Here’s Why You Should Ride For 10 Hours Every Week
Want to double your odds of aging disease-free and fully functional? Get out and ride for 10 hours a week.
The Magic Number
That’s the take-home message of a new study from the University of Sydney, which found that adults who got the most exercise – the equivalent of just over 10 hours of moderate cycling a week – enjoyed the greatest reduction in chronic disease and the highest odds of optimal mental and physical health.
In the study, researchers at the Westmead Institute for Medical Research surveyed more than 1 500 healthy Australian adults over the age of 49, and followed them for 10 years. At the end of the decade, those who had engaged in the highest amount of physical activity were twice as likely to have avoided age-related ills such as heart disease, diabetes, strokes and cancer, and to be in optimal physical and mental shape compared to their peers who got the least amount of exercise.
Specifically, those in the highest, optimum health category performed at least 5 000 metabolic-equivalent minutes (MET minutes) of activity each week. Those in the lowest did less than 1 000 MET minutes a week.
Currently, the World Health Organisation recommends at least 600 MET minutes of physical activity – which is about 75 minutes of riding – each week.
So if this study’s results sound like a whole lot more than the typical exercise recommendation you’re used to hearing… they are. But that isn’t really surprising when you consider that our bodies are meant to be in motion most of the day, and how bad sitting all day is for our health.
The challenge, of course, is making it happen. An hour and a half a day can be impossible to squeeze in with work, kids, a commute, and all the other obligations of life. But it’s not as hard to hit that 5 000 MET number as you think, if you get a little creative… and are willing to hammer a little harder when time is tight.
Shredding singletrack, hitting hills, and otherwise riding hard is a 14-MET activity. So it takes just 358 minutes – or six hours a week – to hit your 5 000 minimum threshold. You can easily get in half that amount on a spirited Saturday morning ride. So you can go longer and easier when time allows, and ramp up the intensity when it doesn’t.
We endorse riding, of course, but cross-training activities – such as lifting weights, swimming, or running – count too, and can help you reach that weekly MET goal.
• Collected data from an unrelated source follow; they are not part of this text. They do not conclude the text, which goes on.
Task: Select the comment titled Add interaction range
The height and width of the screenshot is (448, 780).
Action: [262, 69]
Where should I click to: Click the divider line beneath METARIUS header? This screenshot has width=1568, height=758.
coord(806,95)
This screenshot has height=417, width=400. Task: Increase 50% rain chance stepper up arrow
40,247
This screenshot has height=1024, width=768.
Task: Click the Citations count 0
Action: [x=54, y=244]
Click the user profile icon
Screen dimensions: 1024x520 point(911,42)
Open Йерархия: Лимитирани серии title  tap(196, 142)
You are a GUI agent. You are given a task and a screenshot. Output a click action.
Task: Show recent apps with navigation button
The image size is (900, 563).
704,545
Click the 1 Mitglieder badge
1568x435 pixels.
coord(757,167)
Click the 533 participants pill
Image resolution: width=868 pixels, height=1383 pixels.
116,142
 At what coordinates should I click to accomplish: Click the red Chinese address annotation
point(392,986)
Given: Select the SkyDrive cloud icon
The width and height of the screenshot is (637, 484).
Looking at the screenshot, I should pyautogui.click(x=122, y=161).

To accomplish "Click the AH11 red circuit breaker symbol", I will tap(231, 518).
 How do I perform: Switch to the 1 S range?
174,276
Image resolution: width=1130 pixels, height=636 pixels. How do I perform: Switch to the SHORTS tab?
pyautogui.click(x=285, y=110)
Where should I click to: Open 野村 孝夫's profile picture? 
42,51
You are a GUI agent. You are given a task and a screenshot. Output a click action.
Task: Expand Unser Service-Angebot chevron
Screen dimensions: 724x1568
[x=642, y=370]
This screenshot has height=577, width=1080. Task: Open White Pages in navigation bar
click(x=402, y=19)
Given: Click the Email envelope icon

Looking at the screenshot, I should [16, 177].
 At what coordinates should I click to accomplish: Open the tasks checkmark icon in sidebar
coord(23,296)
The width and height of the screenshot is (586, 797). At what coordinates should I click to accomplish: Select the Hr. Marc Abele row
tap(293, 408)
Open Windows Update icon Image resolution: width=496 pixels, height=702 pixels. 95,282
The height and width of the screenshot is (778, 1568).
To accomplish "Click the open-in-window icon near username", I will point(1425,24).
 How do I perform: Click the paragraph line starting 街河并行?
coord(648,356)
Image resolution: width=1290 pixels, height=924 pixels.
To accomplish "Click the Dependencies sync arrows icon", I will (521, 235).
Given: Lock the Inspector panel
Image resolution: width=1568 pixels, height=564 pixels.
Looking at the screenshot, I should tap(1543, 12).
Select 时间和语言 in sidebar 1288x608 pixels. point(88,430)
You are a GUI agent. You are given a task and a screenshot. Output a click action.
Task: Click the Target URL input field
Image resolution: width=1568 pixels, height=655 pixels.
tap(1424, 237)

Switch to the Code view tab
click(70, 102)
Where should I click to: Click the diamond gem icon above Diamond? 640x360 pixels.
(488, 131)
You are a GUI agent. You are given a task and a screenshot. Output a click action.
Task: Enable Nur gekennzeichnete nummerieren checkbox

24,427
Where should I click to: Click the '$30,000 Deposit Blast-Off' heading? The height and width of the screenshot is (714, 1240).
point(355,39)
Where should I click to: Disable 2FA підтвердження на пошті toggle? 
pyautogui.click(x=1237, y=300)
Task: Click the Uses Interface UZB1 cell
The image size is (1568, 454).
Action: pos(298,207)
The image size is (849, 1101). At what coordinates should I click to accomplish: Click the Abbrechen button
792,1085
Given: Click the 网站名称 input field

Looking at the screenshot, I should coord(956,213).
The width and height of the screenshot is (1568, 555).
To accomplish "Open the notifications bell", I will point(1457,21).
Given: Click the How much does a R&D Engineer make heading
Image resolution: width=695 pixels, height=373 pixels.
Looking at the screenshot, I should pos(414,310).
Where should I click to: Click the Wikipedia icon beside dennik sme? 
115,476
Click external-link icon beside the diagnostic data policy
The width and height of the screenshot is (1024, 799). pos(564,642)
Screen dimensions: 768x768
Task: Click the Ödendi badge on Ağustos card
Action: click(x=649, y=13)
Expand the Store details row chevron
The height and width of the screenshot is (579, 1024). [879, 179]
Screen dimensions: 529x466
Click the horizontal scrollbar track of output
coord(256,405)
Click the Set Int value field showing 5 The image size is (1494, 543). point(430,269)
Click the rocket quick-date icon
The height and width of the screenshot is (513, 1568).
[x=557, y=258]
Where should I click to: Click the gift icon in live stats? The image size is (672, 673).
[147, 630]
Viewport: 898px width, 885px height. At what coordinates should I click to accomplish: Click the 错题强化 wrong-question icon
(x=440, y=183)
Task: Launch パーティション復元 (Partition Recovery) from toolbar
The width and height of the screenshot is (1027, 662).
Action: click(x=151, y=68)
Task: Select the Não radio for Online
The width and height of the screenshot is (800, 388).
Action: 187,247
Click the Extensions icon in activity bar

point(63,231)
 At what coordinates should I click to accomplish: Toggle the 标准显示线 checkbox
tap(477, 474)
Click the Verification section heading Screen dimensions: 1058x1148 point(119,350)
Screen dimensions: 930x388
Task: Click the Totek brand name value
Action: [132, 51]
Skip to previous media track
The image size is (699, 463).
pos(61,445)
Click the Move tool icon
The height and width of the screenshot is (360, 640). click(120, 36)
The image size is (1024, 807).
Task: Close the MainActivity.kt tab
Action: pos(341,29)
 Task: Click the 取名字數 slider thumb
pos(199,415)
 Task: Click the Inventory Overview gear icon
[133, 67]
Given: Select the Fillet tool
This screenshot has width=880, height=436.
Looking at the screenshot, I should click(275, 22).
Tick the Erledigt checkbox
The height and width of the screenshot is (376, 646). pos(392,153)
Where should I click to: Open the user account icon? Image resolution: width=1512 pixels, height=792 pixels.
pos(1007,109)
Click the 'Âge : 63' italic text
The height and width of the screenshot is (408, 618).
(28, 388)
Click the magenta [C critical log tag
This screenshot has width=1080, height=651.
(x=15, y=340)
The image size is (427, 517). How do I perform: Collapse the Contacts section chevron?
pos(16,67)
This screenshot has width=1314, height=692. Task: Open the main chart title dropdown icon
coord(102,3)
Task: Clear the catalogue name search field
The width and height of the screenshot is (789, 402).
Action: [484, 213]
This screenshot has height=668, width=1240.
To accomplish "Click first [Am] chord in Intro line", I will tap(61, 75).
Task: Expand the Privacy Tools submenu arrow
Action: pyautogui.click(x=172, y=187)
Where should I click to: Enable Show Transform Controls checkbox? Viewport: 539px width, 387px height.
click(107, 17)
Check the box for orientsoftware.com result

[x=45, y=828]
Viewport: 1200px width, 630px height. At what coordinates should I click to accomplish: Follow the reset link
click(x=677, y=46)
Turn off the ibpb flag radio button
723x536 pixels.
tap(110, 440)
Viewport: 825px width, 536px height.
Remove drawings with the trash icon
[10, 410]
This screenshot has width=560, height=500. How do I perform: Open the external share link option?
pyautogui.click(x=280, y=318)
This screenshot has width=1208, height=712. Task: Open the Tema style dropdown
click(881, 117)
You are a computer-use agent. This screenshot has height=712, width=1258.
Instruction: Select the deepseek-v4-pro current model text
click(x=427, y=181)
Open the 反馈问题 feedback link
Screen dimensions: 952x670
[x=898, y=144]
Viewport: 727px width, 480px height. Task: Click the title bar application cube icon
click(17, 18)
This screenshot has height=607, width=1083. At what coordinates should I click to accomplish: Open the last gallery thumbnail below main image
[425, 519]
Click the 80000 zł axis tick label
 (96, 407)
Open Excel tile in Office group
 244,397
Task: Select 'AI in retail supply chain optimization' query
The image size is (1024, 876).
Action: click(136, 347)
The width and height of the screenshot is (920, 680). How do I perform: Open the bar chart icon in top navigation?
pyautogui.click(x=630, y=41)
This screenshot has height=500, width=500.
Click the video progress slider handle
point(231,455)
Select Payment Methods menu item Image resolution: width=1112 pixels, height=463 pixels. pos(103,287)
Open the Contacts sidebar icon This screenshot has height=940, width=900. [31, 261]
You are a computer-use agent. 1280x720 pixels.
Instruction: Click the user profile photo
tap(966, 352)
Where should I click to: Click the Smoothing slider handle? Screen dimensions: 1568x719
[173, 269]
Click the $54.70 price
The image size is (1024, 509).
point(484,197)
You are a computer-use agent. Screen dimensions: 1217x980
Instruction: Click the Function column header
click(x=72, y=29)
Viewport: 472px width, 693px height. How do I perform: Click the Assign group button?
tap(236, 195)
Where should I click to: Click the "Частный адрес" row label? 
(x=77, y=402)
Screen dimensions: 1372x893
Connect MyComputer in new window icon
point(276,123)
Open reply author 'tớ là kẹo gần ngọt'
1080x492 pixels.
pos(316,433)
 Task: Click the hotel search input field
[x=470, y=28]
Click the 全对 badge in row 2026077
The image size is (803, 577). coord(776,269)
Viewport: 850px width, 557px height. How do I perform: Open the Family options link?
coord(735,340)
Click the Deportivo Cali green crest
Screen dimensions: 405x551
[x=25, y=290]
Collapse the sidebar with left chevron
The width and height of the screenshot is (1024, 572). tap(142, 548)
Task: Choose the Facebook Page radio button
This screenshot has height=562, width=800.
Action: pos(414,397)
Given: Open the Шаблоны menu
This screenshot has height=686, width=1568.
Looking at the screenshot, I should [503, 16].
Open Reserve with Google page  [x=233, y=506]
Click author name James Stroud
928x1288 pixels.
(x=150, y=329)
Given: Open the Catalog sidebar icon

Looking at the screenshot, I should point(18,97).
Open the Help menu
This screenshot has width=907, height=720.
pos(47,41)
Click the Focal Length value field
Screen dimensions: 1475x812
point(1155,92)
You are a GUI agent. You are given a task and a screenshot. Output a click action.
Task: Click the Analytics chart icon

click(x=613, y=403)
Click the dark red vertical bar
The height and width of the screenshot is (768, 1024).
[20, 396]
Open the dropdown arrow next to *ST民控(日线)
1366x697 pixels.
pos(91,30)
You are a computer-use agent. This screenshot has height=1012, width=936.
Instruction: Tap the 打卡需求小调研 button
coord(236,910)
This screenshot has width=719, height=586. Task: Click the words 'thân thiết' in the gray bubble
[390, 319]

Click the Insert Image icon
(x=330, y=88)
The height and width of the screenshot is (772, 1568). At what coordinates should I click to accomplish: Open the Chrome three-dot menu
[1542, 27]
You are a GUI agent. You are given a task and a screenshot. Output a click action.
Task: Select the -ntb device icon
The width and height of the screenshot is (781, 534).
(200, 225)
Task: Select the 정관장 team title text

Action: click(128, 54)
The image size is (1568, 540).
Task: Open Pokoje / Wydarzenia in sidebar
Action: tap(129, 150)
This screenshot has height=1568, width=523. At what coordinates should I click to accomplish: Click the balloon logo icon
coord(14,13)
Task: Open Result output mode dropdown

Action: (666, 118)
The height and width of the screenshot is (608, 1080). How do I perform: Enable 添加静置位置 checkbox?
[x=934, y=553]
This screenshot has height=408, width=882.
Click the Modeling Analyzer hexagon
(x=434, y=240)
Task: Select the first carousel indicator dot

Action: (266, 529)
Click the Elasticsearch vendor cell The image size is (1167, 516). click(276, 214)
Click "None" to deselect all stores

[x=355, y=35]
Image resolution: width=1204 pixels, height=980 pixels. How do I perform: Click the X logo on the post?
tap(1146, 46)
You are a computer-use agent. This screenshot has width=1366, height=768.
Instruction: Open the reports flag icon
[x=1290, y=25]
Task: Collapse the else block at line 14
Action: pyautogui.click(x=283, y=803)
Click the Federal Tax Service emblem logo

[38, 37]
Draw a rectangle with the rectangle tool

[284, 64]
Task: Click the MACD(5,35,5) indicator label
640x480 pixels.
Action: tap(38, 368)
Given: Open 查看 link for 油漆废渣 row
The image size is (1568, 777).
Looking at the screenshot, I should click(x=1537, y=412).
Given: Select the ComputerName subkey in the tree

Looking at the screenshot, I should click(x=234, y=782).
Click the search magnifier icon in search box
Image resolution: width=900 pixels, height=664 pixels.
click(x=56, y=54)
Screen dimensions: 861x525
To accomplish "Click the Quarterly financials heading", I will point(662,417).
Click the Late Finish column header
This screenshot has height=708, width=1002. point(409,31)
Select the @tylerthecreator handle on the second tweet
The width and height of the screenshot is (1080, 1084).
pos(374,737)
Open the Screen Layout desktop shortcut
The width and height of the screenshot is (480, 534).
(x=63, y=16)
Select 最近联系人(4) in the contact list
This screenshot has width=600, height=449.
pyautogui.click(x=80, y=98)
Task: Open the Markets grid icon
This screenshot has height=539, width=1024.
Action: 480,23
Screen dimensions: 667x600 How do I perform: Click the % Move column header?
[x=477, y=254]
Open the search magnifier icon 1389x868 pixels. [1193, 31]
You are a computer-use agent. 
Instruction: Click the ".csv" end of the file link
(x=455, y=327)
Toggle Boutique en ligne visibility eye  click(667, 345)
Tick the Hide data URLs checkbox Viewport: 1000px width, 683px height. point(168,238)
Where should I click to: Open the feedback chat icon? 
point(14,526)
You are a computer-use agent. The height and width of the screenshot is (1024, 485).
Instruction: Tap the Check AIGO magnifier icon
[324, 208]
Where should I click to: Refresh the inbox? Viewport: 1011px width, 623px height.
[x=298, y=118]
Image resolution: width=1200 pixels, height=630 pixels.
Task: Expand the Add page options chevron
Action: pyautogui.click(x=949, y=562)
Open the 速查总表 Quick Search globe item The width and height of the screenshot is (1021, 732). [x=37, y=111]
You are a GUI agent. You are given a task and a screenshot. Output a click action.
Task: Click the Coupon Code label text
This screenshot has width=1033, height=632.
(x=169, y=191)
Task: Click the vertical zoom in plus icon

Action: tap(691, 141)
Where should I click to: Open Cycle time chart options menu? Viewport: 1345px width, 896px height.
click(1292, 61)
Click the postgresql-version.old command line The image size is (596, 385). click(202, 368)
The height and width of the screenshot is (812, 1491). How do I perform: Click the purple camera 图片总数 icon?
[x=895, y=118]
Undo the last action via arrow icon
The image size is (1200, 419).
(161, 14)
Ride lots, ride hard, and enjoy riding well into your old age. Sounds like a recipe for a good life to us.
What Is a MET?
The MET is a measure of exercise intensity based on how much oxygen you use during any given activity. Moderate cycling (about 19-22km/h) is an 8-MET activity, meaning it expends eight times the energy you’d use just sitting around. Each minute you ride at that level is a MET minute. To hit the 5 000 MET weekly threshold, you should aim to saddle up 625 minutes – or 10.4 hours – a week, or about an hour and a half a day.